当法人の平成 25 年度の事業執行に当たっては、制度改正によって利用者にサービスの低
下をきたさないよう十分な配慮をおこなうとともに、新たに児童デイサービスを開始する
など、地域における障害児者へのサービスの向上に努めた。
(2) 法人運営
昨年度来、政府の規制改革会議等の諸会議において、社会福祉法人に関わるさまざまな
指摘がなされ、厚生労働省内に設けられた「社会福祉法人の在り方等に関する検討会」で
は、制度の見直しを含めた社会福祉法人の今後の在り方についての検討が進められている。
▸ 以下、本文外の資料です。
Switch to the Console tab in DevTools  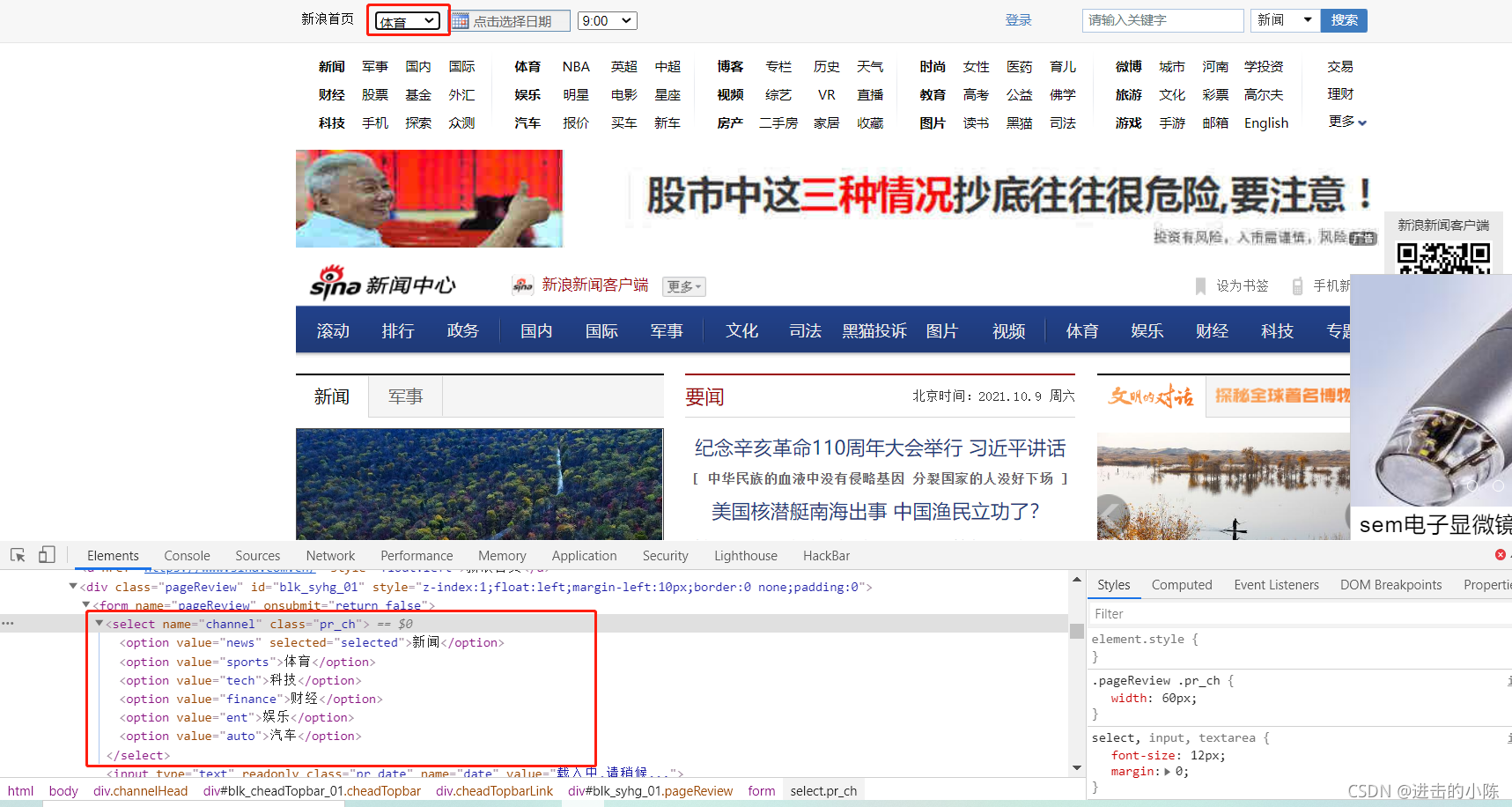coord(186,555)
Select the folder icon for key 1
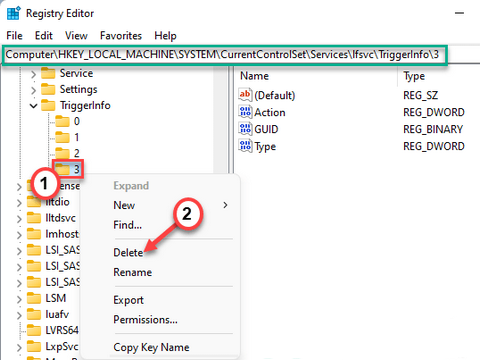This screenshot has height=360, width=480. 62,137
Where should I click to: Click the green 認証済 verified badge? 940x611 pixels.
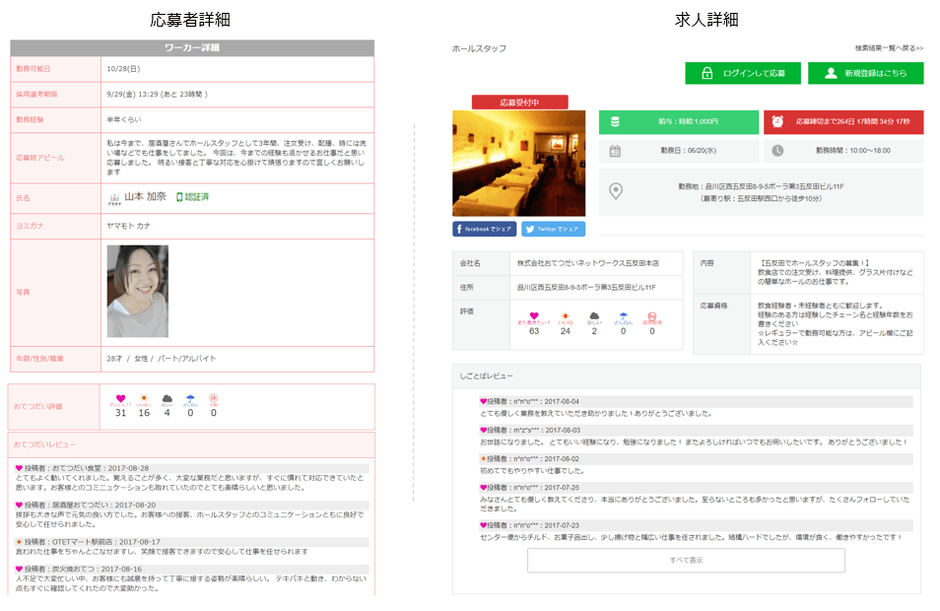[192, 197]
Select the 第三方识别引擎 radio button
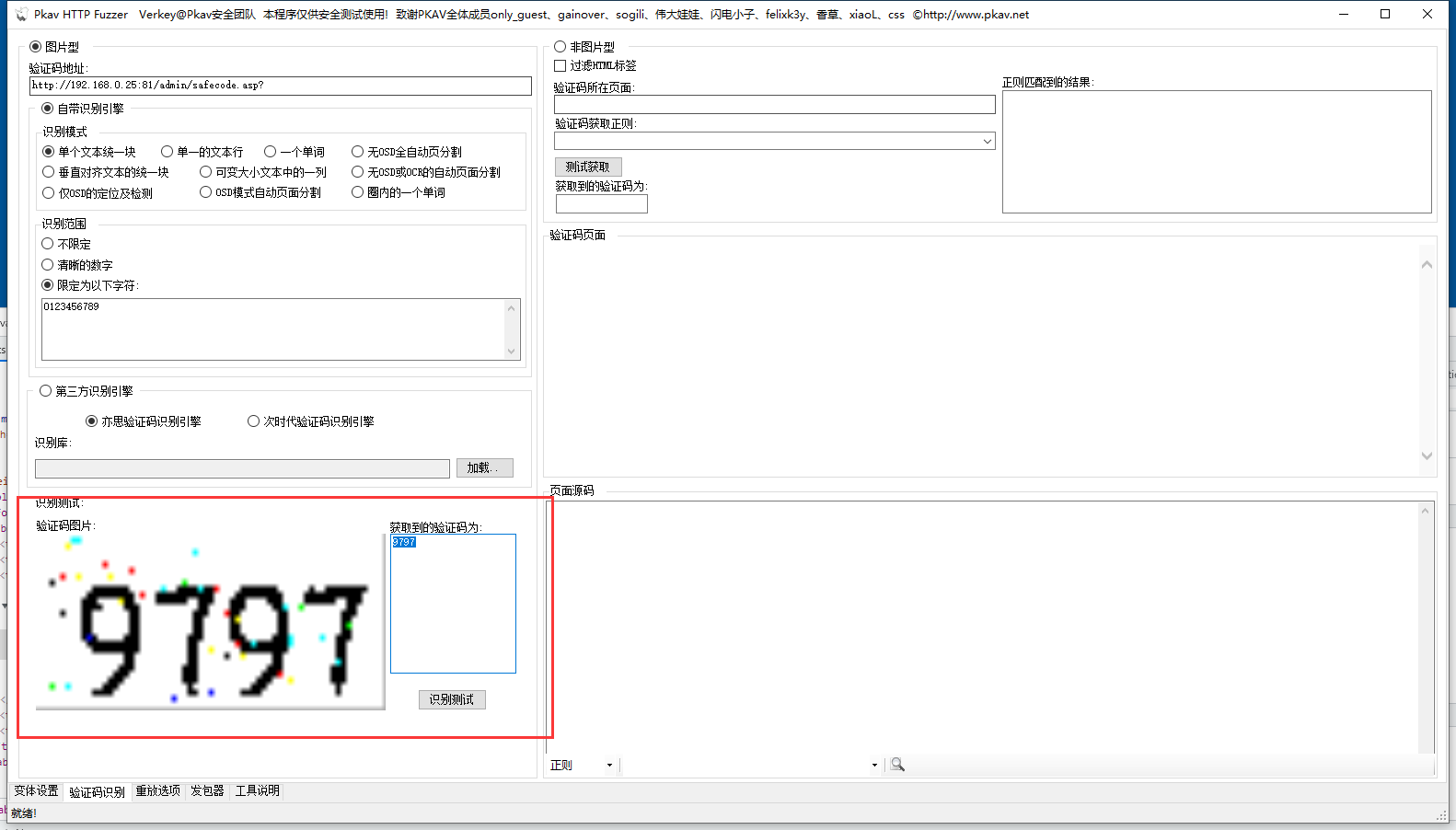 46,391
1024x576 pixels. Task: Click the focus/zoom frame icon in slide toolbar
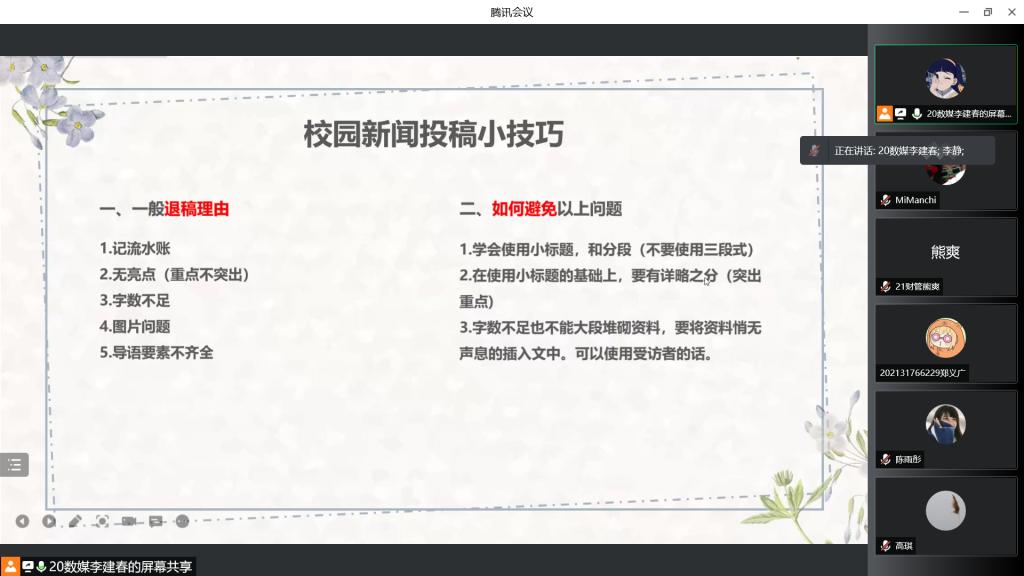click(x=102, y=521)
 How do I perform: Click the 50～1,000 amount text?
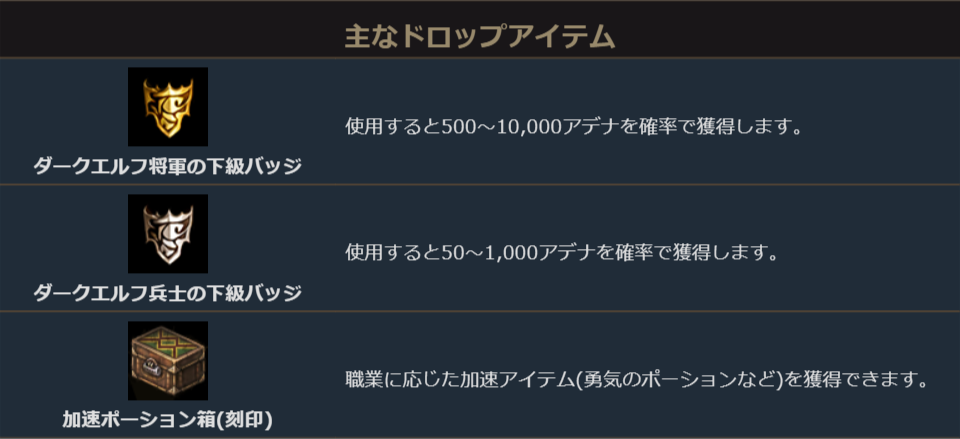click(486, 254)
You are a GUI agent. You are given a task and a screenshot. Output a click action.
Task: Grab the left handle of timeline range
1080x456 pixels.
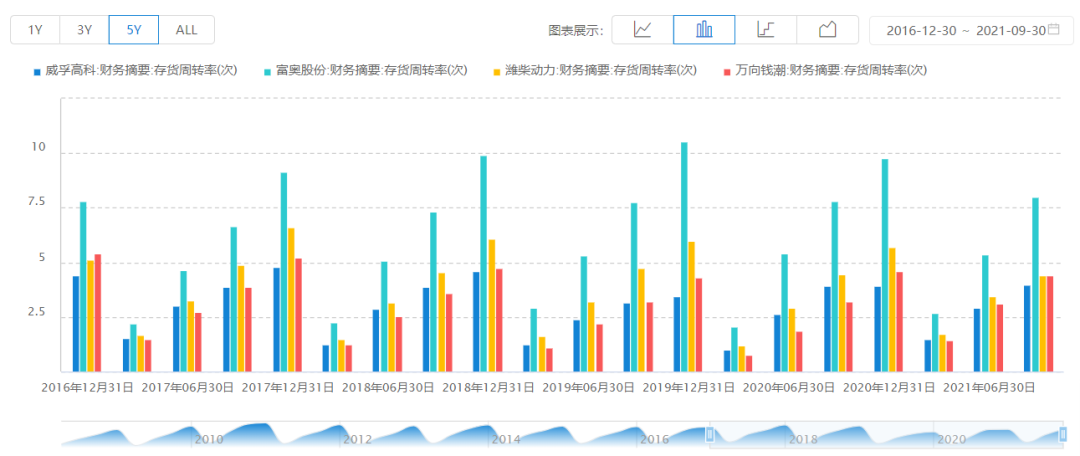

社会福祉基礎構造改革以降、在宅サービス等を中心に企業やNPO法人の参入が進み、
それらと同様の事業のみを実施しているだけでは、社会福祉法人の存在意義が理解されな
くなっており、補助金や非課税措置などの財政上の優遇措置を受けている事への理解は得
られなくなってきている。また、特別養護老人ホームに端を発した社会福祉法人の内部留
保問題は、当初の内部留保額の多寡を問題にすることではなくなり、それを社会貢献とし
て使っているかが問われるようになってきている。
当法人としては、平成 25 年度決算から財務諸表の開示が義務化されることを受け、昨年
度に全国社会福祉法人経営者協議会のHPに財務諸表の公開を行っている。
こうした社会福祉法人をめぐる大きな変革の流れを受け、透明性、公共性の高い組織統
治、地域の多様な福祉課題への先駆的な取り組みが今後の当法人には求められている。
<経営関係>
医療・福祉ともに経営的には安定しているが、法人全体での事業活動収入の推移と比較
し、事業活動支出が緩やかではあるが増加してきている。主な要因としては、人件費率の
増加、在宅支援事業の経営が安定しないことがあげられる。また、医療における専門職の
安定的確保、入所利用者の高齢化、特殊疾患病棟の 2016 年の診療報酬改定での廃止の懸念
等が中長期の安定経営に向けての課題であると考える。
昨年度は、施設整備の面からコスト削減に取り組み、入所病棟の南面ガラスに省エネ効
果の高い遮熱フィルム施工、入所病棟・地域交流ホーム照明のLED化を行った。
さらに、衛生面を主に導入した電解水生成装置を利用した洗濯への切り替えでは、従来
の洗濯にかかっていたコストの削減にもなった。
<施設整備面>
・敷地内の全面舗装工事(雨水の排水整備)
・渡りローカへのエアコン設置
・医療機器整備(脳波計購入)
・遮熱フィルム施工
・入所病棟・地域交流ホーム照明のLED化
(3) 施設運営
(利用者の処遇改善)
利用者の高齢化は身体的な衰えとなって現れ、日常生活面での様々な見直し・改
善を行ってきた。その中でも入浴に関しての見直しを病棟中心に昨年度より行い、
今後の検討課題として継続している。
(事業運営)
1) 療養介護事業・医療型障害児入所施設(幡多希望の家)
事業活動収入は安定しているものの、事業活動支出が緩やかに伸びてきてお
り、支出全体の見直しを中長期的な観点から進めていく必要があると考える。
2) 短期入所
短期入所(宿泊あり)の1日平均利用者が前年の 1.7 人から 2.6 人へと増え、
利用件数・延べ日数とも大幅な増加となったことで増収となった。しかしなが
ら、家族の利用ニーズと受入れ体制との調整が難しい現状は続いており、今後
も限られた短期入所枠の中で、いかに家族の利用ニーズに応えていくかが課題
である。
3) 在宅支援事業
在宅関係では昨年は新規に発達障害児を対象とした児童発達支援センター
を開設。利用希望者は少しずつ増加しているが、継続的な事業運営のためには
現在の個別療育から集団療育への転換が今後の課題である。
在宅支援事業全体では、各事業とも継続した運営は困難な状況が続いており、
運営全体の収支改善が課題である。
また、幡多地域での在宅支援においては広範囲に利用者が点在している事が、
事業の安定運営における大きな問題であり、今後の在宅支援事業を継続してい
くための課題である。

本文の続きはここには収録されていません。